In reality, Mr. Kolfage received hundreds of thousands of dollars in compensation from We Build the Wall through concealed payments, prosecutors alleged. We Build the Wall transferred funds to third-party entities, including one controlled by Mr. Bannon, which in turn used a portion of the money to pay to Mr. Kolfage, they alleged.
In the related federal case, the Justice Department charged Messrs. Bannon and Kolfage and two other men with defrauding hundreds of thousands of donors.
Mr. Kolfage pleaded guilty to one count of conspiracy to commit wire fraud in that case. His lawyer didn’t have any immediate comment.
Mr. Bannon is the third person charged by the Manhattan district attorney’s office under state law while also being pardoned by Mr. Trump for similar alleged federal offenses. In 2019, Manhattan prosecutors charged former Trump campaign chairman Paul Manafort with state residential mortgage fraud. A state judge tossed the case. Mr. Trump pardoned Mr. Manafort for federal crimes in 2020.

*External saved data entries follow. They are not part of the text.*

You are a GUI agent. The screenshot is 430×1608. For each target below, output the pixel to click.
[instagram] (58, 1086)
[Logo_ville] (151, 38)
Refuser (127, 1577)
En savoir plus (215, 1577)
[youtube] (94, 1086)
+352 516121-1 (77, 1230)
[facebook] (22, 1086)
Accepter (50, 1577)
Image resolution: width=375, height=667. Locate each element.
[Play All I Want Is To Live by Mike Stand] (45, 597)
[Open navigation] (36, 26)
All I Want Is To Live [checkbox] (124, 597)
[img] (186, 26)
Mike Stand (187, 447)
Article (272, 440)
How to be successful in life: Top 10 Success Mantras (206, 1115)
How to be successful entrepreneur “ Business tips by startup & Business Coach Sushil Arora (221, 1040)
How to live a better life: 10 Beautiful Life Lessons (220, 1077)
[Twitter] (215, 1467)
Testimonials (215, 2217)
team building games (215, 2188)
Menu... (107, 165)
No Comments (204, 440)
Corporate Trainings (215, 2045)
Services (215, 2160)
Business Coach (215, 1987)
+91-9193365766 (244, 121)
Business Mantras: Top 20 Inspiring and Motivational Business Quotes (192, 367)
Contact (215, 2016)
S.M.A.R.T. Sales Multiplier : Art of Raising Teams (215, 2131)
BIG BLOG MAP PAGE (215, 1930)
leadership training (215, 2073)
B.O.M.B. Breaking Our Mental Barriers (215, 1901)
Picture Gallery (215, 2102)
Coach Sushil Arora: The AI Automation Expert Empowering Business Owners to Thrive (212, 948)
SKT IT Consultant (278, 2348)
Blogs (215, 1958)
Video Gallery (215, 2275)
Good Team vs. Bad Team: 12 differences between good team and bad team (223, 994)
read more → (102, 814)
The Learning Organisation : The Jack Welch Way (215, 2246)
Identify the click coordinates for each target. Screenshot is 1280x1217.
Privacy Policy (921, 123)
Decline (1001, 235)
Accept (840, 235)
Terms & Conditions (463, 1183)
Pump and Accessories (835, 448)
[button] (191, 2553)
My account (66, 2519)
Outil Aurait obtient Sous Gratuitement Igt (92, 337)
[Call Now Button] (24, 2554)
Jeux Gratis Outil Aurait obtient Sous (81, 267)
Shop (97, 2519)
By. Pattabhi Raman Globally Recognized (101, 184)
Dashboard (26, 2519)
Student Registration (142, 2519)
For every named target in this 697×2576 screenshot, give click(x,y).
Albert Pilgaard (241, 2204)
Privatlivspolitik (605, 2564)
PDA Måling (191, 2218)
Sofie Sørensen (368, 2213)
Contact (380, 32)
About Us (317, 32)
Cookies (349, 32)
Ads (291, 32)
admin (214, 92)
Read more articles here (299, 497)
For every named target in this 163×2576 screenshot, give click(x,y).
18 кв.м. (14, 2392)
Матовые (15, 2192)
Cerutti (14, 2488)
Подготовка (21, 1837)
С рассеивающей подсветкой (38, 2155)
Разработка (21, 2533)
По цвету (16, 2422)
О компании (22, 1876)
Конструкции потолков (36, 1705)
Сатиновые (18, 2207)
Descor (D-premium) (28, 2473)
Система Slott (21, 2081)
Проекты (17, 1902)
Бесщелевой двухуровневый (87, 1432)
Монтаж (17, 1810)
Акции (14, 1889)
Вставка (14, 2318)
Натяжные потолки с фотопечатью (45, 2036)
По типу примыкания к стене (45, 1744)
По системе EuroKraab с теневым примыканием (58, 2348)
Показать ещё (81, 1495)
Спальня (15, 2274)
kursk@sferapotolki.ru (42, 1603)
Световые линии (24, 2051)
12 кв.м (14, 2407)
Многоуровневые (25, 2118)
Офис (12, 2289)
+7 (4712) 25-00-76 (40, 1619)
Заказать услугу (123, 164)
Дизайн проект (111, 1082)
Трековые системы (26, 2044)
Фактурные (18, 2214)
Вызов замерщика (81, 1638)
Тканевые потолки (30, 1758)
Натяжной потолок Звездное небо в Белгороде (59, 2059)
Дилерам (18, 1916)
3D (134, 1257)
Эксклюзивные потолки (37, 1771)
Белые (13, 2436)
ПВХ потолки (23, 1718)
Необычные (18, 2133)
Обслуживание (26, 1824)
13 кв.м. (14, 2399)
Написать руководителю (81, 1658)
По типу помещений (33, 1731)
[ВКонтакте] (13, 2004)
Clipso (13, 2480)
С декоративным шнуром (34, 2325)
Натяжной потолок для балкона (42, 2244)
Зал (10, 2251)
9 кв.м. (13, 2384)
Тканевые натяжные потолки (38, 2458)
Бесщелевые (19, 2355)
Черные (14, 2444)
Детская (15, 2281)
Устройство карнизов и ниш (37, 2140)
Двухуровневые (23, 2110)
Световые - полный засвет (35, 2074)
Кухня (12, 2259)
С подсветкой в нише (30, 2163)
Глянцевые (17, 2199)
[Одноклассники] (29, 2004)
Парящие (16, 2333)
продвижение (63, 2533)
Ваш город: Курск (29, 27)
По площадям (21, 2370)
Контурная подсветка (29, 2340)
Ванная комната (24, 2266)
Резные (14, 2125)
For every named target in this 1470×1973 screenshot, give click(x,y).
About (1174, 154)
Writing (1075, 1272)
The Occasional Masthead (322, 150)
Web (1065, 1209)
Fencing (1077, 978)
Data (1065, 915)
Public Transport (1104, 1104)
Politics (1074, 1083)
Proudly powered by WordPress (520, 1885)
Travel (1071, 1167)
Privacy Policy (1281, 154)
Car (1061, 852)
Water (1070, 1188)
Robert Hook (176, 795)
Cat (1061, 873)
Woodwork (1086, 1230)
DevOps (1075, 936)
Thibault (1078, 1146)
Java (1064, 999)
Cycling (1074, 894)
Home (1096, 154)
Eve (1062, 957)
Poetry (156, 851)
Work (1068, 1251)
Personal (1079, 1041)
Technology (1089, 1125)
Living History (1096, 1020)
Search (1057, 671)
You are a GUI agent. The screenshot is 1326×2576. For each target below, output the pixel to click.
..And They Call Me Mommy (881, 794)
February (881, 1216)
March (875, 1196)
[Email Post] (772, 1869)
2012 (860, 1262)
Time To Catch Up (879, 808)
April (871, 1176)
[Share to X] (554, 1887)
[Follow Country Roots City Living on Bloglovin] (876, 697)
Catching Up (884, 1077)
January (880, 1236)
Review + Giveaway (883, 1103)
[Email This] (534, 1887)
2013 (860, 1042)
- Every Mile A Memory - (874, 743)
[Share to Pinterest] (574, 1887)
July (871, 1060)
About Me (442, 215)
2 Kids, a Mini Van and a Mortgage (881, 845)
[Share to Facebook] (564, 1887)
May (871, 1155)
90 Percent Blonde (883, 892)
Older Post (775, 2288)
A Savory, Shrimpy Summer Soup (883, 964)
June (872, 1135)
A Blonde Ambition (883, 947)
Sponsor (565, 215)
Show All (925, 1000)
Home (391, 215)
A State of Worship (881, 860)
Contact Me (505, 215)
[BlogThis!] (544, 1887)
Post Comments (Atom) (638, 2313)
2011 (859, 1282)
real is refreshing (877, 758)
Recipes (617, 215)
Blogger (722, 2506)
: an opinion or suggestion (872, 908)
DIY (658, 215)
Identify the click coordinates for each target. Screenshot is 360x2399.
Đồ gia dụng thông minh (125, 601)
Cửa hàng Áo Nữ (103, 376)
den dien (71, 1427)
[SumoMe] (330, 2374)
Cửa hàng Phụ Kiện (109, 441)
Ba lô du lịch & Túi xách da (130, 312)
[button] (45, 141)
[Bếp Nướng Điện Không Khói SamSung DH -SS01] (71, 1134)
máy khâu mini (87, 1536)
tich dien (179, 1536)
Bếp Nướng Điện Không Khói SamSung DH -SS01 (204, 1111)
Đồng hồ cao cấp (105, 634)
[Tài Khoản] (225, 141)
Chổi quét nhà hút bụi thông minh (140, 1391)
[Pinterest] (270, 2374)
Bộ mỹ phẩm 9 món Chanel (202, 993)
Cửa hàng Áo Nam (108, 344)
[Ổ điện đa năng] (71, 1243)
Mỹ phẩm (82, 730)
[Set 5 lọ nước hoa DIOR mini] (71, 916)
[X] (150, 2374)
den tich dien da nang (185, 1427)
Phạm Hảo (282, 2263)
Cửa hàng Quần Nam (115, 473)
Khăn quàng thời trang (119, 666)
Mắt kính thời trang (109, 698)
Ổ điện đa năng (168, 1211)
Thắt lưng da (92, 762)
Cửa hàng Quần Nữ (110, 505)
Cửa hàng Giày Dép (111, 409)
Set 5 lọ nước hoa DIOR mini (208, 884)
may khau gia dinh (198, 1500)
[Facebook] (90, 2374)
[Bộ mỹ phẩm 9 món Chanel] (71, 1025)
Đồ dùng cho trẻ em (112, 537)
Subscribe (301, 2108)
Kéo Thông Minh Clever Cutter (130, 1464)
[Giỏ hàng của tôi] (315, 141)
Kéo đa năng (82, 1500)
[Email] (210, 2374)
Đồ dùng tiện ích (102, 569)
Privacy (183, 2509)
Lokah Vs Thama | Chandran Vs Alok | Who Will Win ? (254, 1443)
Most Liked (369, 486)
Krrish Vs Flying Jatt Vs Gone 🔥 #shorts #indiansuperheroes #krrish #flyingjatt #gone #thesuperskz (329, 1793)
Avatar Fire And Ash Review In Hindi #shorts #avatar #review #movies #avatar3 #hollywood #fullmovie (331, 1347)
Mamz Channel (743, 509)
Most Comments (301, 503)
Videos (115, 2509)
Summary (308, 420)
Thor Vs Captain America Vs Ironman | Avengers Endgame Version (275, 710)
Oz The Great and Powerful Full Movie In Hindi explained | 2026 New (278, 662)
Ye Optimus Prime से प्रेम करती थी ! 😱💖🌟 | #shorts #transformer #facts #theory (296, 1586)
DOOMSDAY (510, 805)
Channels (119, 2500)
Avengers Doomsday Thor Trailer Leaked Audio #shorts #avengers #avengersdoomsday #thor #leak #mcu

In 2021, Manhattan prosecutors charged former Trump ally Ken Kurson with cybercrimes, and he pleaded guilty to two misdemeanors earlier this year. In 2020, Brooklyn federal prosecutors had charged Mr. Kurson with cyberstalking three people, and Mr. Trump later pardoned him.
Separate from the New York case, Mr. Bannon is awaiting an Oct. 21 sentencing on contempt of Congress charges.
In a July 22 verdict, a federal jury in Washington said Mr. Bannon unlawfully defied a subpoena issued by the House committee investigating the Jan. 6, 2021, attack on the Capitol.